Data normalization
1) Purpose
Normalization eliminates duplicates and anomalies of updates, sets uniform directories and keys, makes data consistent and cheap to maintain. In iGaming, this is critical for GGR/NGR, AML/RG analyses, regulatory reporting, antifraud, and ML.
2) Where we normalize
Bronze (raw): not normalized - storage as is (append-only) for forensics.
Silver (clean/conform): basic normalization (3NF/BCNF, directories, keys, SCD).
Gold (serve): target storefronts - controlled denormalization for reading/BI is possible.
3) Basic principles
1. Schema-first-All tables have explicit schemas and keys.
2. Single identifiers: 'user _ pseudo _ id', 'session _ id', 'game _ id', 'provider _ id', 'transaction _ id'.

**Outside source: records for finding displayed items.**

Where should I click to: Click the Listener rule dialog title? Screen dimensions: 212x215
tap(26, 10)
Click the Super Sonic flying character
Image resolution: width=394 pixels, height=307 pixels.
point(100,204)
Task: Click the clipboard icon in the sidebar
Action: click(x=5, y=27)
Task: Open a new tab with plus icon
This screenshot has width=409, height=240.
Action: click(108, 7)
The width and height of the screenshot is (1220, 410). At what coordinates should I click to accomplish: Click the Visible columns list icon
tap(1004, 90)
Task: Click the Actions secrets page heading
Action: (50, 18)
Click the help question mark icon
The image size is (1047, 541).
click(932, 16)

3. Common directories: currencies, markets/jurisdictions, KYC/RG statuses, game providers, traffic channels.
4. Time and currency: store 'event _ time' (UTC) and normalized 'amount _ base' + 'fx _ source'.
5. Evolution: semantic versions, only compatible changes without "silent" breaks.

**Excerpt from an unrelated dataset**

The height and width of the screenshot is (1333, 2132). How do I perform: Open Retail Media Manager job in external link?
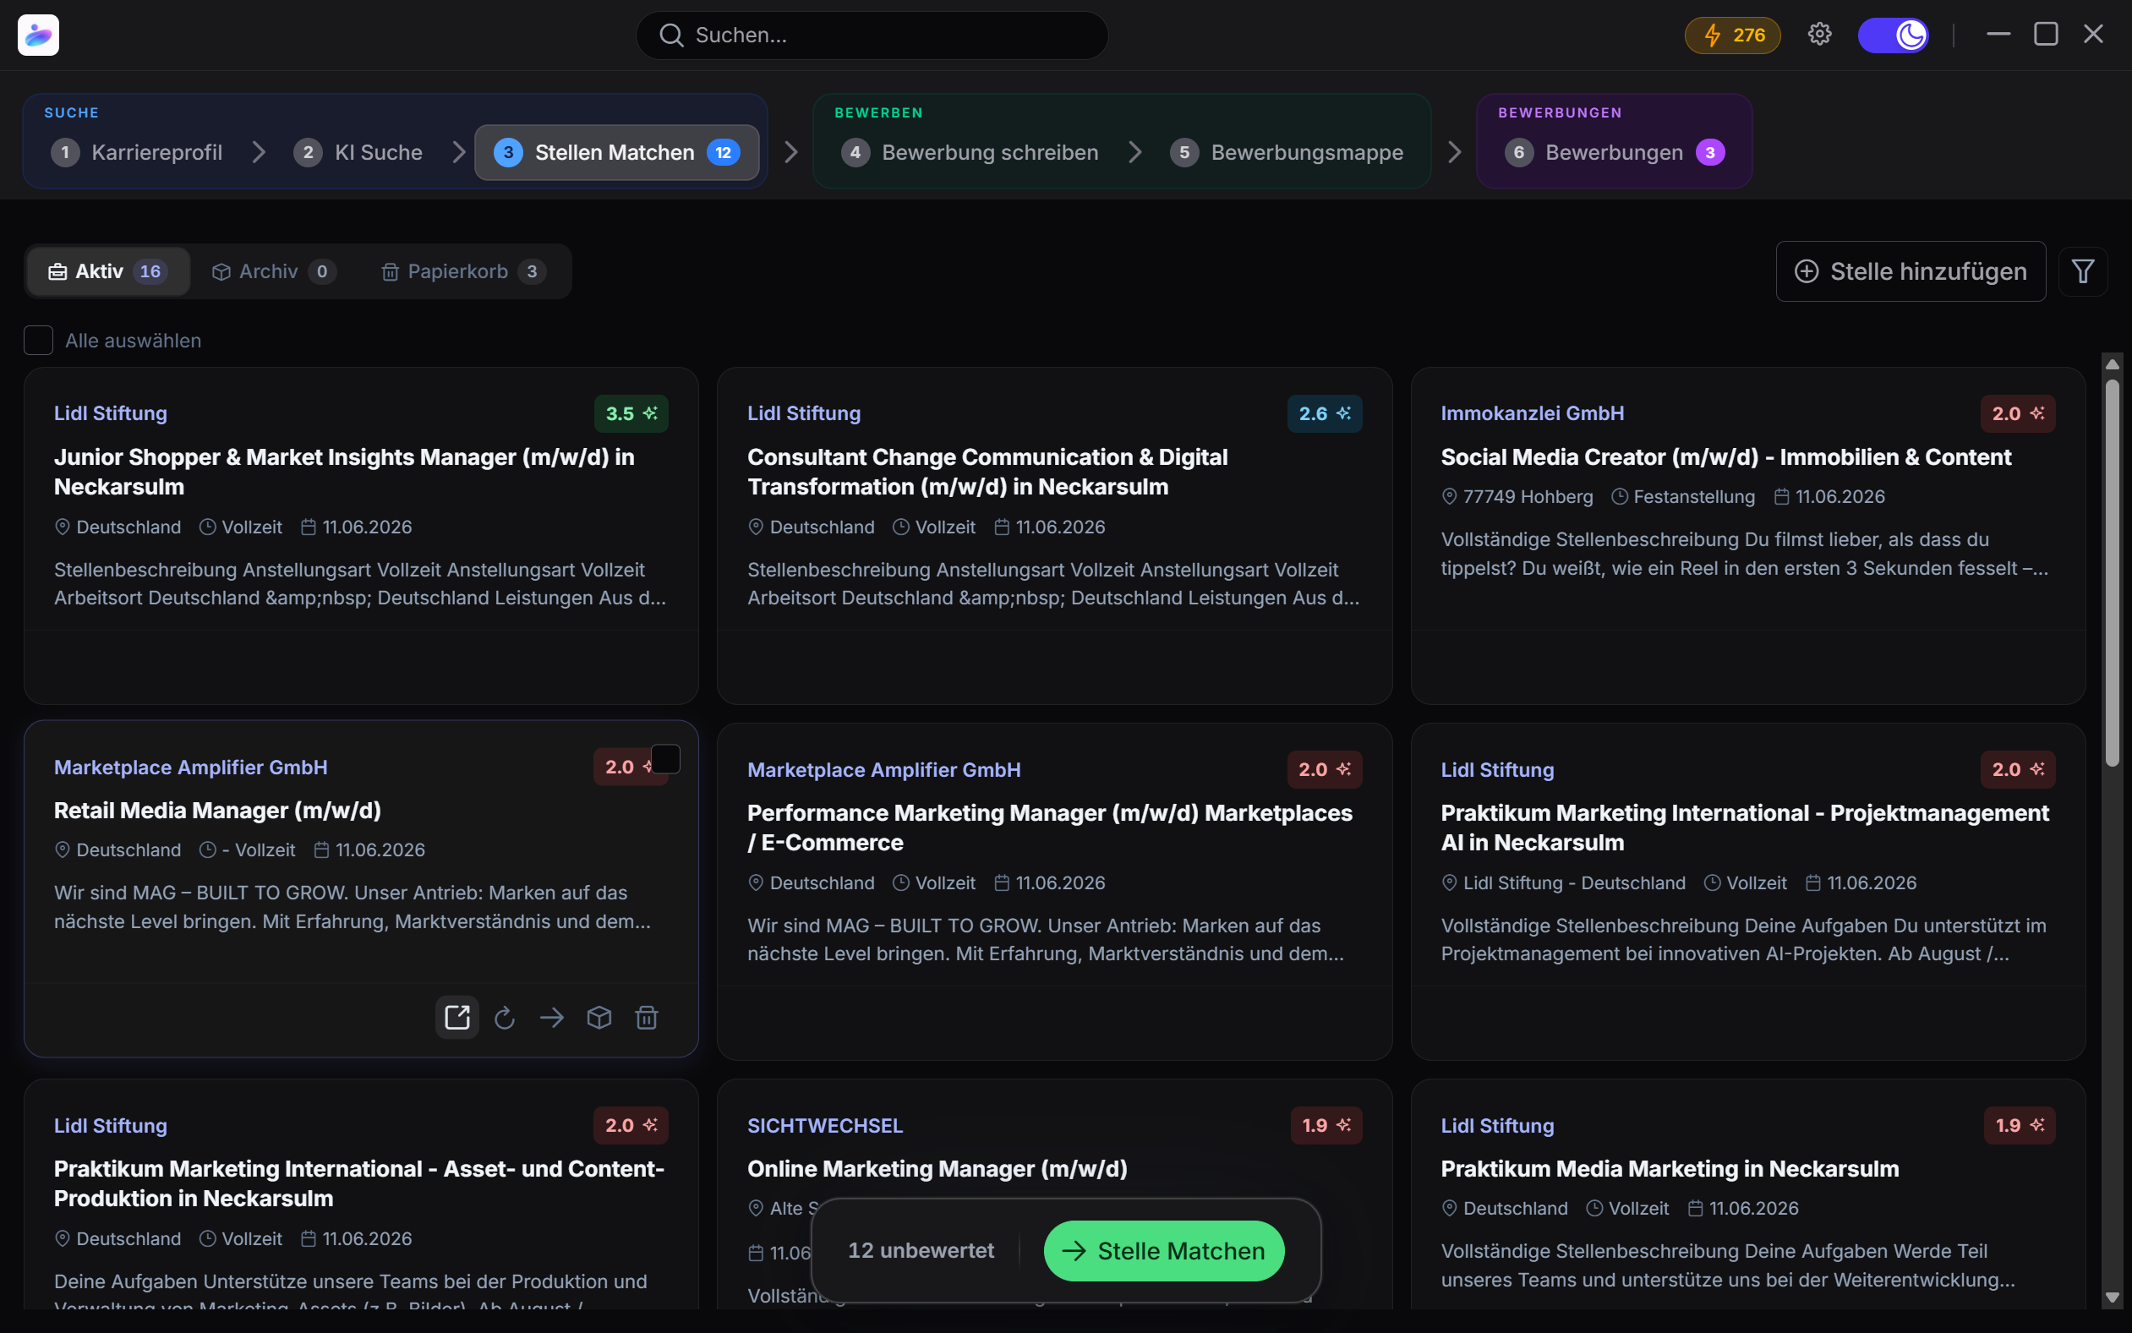click(457, 1017)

6. PII minimization: user - via pseudo-ID; mapping is stored separately, access is restricted.
4) Normal forms quickly
1NF: atomic values, no arrays in columns (arrays → child-tables).
2NF-Attributes depend on the entire compound key.
3NF: no transitive dependencies (attribute depends only on key).
BCNF: each determinant is a key. Use for "kernel" (payments/gameplay).
Practice: Silver-models of payments and gaming activity keep at least 3NF; more stringent BCNF - for reference books and reference tables.
5) Reference domain model (Silver)
5. 1 Reference books
`dim. users' (pseudo-ID, country, age range, RG statuses).
`dim. games' (game_id, provider_id, genre, RTP, volatility).
`dim. providers' (provider_id, type, license).
`dim. markets' (jurisdiction code, regulator).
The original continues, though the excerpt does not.